[Requirement] The expected answer comprises all lines from the entries that contain the string "This".

----------

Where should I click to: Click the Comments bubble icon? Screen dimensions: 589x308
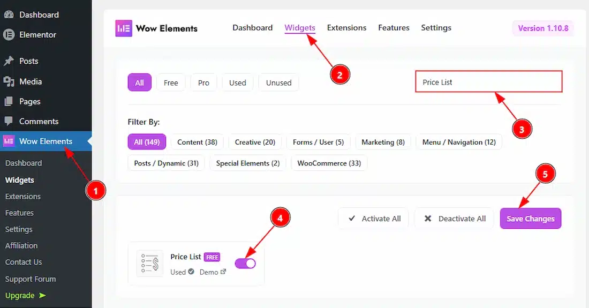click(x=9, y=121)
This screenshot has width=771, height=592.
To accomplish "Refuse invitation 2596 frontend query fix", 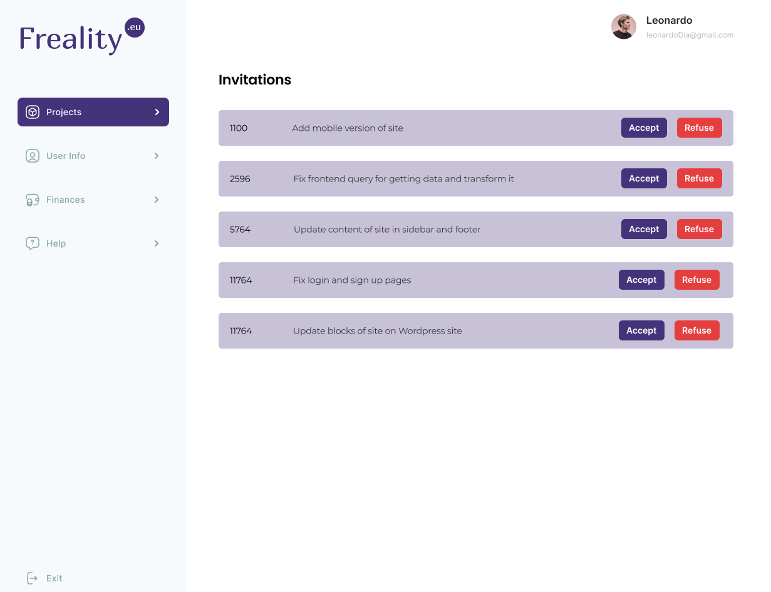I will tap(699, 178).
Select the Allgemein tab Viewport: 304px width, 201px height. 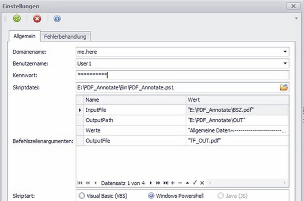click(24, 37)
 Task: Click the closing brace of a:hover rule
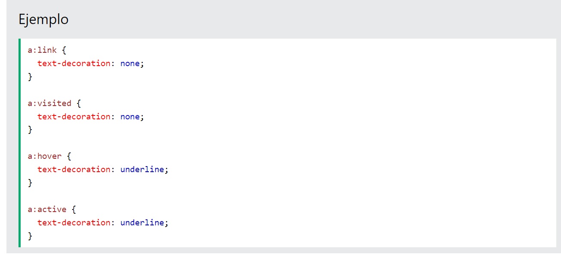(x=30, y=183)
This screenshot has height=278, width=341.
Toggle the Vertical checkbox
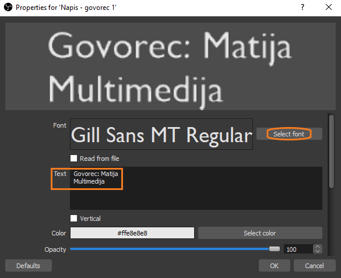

----------

[Written answer]
This screenshot has width=771, height=592.
This screenshot has height=278, width=341.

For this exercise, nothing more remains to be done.